EXERCISE DIRECTIONS:
Write out exactly the lines of the entries below from the one holding "Open second PDF icon on En-Suite Light row" to the one holding "Given: Select the page 9 thumbnail", inclusive, and leave out all other lines.

=== Section Start ===

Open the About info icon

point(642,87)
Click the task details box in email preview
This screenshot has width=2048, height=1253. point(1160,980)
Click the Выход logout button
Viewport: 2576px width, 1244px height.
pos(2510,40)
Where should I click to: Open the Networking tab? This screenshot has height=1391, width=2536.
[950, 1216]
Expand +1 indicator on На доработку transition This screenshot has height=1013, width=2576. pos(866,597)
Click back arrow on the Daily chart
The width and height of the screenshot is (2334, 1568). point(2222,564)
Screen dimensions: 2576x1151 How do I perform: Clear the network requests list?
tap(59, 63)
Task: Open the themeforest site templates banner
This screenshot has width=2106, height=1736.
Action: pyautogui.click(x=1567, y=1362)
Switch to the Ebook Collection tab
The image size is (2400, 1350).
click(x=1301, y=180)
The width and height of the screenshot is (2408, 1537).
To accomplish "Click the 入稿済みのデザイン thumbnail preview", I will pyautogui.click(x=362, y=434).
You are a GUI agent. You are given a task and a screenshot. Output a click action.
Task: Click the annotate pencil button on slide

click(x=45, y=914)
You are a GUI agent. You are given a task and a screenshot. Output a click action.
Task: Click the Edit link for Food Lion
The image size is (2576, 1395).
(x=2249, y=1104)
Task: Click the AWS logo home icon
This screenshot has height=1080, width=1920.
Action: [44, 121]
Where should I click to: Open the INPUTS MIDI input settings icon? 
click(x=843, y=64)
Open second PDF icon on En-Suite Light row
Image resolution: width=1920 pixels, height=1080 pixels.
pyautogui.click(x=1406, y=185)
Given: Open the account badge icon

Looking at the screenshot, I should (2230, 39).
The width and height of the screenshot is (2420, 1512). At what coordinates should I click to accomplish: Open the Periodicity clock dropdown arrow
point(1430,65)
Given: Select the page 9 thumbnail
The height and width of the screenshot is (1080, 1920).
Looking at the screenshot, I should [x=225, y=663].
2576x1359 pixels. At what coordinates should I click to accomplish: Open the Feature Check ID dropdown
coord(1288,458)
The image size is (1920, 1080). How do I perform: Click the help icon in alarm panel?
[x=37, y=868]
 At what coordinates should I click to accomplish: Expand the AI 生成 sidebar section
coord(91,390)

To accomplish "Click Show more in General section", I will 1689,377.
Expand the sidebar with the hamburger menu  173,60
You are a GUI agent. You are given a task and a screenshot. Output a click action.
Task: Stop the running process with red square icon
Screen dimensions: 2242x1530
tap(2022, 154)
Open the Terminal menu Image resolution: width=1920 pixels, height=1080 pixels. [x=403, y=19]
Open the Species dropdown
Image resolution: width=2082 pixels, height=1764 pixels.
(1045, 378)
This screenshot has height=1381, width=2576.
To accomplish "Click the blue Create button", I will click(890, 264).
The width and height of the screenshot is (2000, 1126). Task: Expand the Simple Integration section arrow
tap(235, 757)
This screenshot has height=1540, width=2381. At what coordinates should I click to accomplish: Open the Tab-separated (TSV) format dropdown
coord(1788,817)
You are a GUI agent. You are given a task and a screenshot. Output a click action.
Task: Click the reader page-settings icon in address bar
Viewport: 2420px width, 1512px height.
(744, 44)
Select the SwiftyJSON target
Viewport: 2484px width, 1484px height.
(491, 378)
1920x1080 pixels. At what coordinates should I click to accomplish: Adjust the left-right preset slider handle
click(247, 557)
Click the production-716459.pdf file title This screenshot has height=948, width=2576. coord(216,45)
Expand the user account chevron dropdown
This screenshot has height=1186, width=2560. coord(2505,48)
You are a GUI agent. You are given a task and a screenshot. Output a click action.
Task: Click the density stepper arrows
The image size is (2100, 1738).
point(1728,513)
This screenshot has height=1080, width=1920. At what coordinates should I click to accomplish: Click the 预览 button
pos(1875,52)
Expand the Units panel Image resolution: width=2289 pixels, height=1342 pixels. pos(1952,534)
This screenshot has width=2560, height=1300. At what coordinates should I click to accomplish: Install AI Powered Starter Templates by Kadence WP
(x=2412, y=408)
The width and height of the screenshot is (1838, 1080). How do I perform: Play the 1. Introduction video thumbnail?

=== Section End ===

ANSWER SPACE:
Open second PDF icon on En-Suite Light row
Image resolution: width=1920 pixels, height=1080 pixels.
pyautogui.click(x=1406, y=185)
Given: Open the account badge icon

Looking at the screenshot, I should (2230, 39).
The width and height of the screenshot is (2420, 1512). At what coordinates should I click to accomplish: Open the Periodicity clock dropdown arrow
point(1430,65)
Given: Select the page 9 thumbnail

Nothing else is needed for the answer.